(EXTRAIT DU TEXTE):
>>>>
Le confinement y est plus complexe, et donc le risque de contamination plus élevé. Il n’est pas rare de voir des familles de six dans des appartements de 45 mètres carrés. Très vite, les plus jeunes n’y tiennent plus et se retrouvent dehors.
Toutes les personnes qui ont un emploi non déclaré sont aussi obligées de se déplacer pour travailler et garder un revenu. La police ferme sans doute les yeux, sinon cela exploserait.
Une partie de la population ne parle pas très bien français. Les « gestes barrières » ou la « distanciation sociale », ce n’est pas forcément très parlant. Quand je circule dans Paris, je m’aperçois que l’écart d’un mètre est bien respecté dans les files d’attente. Mais, à Bondy, c’est plus difficile de s’y tenir : la population est plus dense et n’a pas d’alternative, les services de livraison ne s’aventurent pas dans les cités.
Le nombre de cas graves ne cesse d’augmenter en Ile-de-France. Comment anticipez-vous les prochains jours ?
Une centaine de patients sont déjà hospitalisés sur nos deux sites, Jean-Verdier, à Bondy, et Avicenne, à Bobigny. Aux urgences, nous intubons trois à quatre patients par jour, contre un tous les trois à quatre jours en temps normal. Nous ne pouvons pas continuer à ce rythme, car il n’y a plus une seule place de réanimation disponible pour nos patients dans le 93. Hier, nous avons dû envoyer un patient à Orléans, et d’autres pourraient être envoyés à Rouen.
<<<<
(DONNÉES FOURNIES):
>>>>
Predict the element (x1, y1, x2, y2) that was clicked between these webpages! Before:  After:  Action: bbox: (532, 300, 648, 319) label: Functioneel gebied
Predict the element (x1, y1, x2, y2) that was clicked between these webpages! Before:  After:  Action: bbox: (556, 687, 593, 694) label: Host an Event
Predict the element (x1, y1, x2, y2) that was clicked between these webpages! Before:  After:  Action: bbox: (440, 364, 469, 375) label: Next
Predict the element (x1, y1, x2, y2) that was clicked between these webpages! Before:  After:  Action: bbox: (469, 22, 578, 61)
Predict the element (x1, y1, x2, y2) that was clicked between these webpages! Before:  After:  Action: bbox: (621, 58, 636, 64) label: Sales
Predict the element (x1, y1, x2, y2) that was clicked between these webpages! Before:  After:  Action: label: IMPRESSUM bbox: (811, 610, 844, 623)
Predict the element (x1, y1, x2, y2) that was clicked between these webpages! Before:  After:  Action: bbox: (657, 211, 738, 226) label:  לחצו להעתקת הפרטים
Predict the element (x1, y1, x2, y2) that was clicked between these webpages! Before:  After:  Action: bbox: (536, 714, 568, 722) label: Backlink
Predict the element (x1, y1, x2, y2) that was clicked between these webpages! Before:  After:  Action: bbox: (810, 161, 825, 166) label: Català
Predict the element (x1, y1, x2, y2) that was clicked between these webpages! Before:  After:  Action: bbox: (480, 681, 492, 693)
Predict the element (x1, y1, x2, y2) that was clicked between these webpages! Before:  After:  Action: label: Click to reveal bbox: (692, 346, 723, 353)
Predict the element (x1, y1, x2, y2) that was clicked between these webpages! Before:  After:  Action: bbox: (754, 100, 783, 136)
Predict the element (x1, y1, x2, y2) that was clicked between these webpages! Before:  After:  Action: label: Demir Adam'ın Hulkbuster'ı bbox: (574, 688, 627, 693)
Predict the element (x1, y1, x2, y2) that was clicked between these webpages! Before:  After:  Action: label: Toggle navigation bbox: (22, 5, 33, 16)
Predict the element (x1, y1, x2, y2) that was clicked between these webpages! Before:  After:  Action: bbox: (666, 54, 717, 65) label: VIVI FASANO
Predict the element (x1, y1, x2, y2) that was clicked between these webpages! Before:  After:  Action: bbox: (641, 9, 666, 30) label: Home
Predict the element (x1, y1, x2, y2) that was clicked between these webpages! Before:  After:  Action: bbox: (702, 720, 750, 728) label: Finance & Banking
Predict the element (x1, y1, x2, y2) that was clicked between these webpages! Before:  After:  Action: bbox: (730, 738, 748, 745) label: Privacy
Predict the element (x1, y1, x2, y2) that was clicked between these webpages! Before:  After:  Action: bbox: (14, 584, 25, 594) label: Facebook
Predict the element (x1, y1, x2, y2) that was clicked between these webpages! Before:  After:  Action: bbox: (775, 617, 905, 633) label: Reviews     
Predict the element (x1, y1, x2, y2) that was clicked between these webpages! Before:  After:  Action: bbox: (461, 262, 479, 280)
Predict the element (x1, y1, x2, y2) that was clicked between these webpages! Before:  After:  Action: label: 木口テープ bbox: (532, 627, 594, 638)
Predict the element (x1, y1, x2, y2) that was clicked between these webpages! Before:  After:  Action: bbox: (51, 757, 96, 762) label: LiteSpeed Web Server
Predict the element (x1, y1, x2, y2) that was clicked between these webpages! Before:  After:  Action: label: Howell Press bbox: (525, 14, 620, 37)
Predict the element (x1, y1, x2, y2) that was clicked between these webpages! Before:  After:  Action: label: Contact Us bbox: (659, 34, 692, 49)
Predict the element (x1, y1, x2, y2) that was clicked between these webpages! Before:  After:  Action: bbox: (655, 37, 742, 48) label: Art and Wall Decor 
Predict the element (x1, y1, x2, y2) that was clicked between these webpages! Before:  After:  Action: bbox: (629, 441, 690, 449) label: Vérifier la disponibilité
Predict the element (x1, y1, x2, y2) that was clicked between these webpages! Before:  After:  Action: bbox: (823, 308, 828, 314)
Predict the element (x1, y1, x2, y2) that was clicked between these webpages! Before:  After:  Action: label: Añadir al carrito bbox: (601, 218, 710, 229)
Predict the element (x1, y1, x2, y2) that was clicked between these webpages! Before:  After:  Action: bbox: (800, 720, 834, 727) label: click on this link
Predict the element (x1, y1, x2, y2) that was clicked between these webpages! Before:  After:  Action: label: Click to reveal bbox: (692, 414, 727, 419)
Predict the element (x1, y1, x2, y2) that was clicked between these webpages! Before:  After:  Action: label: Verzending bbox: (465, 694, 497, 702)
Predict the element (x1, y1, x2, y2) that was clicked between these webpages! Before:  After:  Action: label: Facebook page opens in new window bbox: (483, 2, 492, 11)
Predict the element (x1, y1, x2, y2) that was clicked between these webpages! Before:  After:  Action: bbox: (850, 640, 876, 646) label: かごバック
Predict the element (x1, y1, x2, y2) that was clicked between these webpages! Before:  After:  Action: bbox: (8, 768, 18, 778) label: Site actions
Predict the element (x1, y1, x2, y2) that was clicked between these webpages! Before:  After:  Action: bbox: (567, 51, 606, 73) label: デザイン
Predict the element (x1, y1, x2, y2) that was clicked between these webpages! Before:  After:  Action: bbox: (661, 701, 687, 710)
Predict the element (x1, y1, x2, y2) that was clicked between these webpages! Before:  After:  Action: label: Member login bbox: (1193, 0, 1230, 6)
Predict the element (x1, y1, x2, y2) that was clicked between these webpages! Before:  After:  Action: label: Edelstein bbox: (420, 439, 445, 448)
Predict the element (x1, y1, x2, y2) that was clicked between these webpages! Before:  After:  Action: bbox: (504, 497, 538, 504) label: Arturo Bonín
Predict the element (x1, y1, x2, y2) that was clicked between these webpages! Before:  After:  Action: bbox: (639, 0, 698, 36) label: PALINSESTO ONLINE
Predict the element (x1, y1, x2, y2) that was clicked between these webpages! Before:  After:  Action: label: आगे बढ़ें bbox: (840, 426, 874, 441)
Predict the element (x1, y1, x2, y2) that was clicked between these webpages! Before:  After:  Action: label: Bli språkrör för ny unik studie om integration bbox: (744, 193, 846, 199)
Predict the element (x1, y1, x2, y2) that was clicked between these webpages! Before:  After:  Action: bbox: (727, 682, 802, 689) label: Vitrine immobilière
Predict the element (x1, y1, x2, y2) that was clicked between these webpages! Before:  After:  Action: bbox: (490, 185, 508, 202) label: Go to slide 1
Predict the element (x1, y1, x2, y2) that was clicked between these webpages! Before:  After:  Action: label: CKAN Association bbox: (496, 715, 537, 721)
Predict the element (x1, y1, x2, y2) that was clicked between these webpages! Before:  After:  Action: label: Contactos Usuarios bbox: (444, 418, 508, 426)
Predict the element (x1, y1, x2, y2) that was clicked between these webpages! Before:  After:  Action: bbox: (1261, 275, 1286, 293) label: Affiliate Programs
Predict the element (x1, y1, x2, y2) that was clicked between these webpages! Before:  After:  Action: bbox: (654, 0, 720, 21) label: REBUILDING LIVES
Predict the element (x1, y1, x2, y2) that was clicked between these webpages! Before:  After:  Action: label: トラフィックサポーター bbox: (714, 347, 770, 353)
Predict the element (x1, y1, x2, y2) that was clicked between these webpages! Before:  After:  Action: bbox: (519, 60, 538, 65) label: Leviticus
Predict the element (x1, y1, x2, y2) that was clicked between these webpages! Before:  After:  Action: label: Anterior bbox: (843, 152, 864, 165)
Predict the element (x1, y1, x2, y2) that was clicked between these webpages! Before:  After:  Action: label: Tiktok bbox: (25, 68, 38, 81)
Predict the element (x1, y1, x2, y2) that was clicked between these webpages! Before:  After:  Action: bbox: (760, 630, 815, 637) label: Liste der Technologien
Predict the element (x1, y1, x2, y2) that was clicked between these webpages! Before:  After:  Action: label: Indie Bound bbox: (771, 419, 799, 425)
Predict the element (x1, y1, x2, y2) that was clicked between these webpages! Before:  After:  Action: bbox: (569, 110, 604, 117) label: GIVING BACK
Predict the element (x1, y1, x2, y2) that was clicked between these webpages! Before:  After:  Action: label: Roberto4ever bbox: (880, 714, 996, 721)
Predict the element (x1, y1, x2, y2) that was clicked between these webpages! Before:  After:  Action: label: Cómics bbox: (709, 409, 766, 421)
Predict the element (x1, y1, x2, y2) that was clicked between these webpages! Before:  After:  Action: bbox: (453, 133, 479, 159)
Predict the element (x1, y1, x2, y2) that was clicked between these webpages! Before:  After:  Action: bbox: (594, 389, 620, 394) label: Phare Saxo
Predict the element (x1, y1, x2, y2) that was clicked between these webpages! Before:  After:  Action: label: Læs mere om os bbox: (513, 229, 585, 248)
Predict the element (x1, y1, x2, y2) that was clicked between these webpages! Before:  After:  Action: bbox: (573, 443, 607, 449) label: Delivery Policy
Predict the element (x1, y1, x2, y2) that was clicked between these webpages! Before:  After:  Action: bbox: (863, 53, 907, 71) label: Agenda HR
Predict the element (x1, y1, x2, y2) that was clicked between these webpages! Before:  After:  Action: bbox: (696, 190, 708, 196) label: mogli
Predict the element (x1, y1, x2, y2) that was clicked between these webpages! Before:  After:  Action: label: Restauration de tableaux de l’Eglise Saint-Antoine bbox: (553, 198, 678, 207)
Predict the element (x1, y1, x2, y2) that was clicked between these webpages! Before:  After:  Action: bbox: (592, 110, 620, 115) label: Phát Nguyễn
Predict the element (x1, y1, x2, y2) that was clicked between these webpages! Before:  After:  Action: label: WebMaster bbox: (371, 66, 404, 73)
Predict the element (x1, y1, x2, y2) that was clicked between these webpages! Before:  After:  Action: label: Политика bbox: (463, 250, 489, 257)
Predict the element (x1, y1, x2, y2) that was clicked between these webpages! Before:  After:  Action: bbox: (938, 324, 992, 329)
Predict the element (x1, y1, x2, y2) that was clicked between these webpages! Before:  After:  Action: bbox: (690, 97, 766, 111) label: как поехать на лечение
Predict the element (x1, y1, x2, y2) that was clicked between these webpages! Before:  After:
<<<<
Restituez tel quel le passage de l'extrait sur le confinement à Bondy qui s'ouvre sur les mots contenant « Une centaine de » et se ferme sur « envoyés à Rouen. ». Les entrées ne sont d'aucune utilité pour ce travail.

Une centaine de patients sont déjà hospitalisés sur nos deux sites, Jean-Verdier, à Bondy, et Avicenne, à Bobigny. Aux urgences, nous intubons trois à quatre patients par jour, contre un tous les trois à quatre jours en temps normal. Nous ne pouvons pas continuer à ce rythme, car il n’y a plus une seule place de réanimation disponible pour nos patients dans le 93. Hier, nous avons dû envoyer un patient à Orléans, et d’autres pourraient être envoyés à Rouen.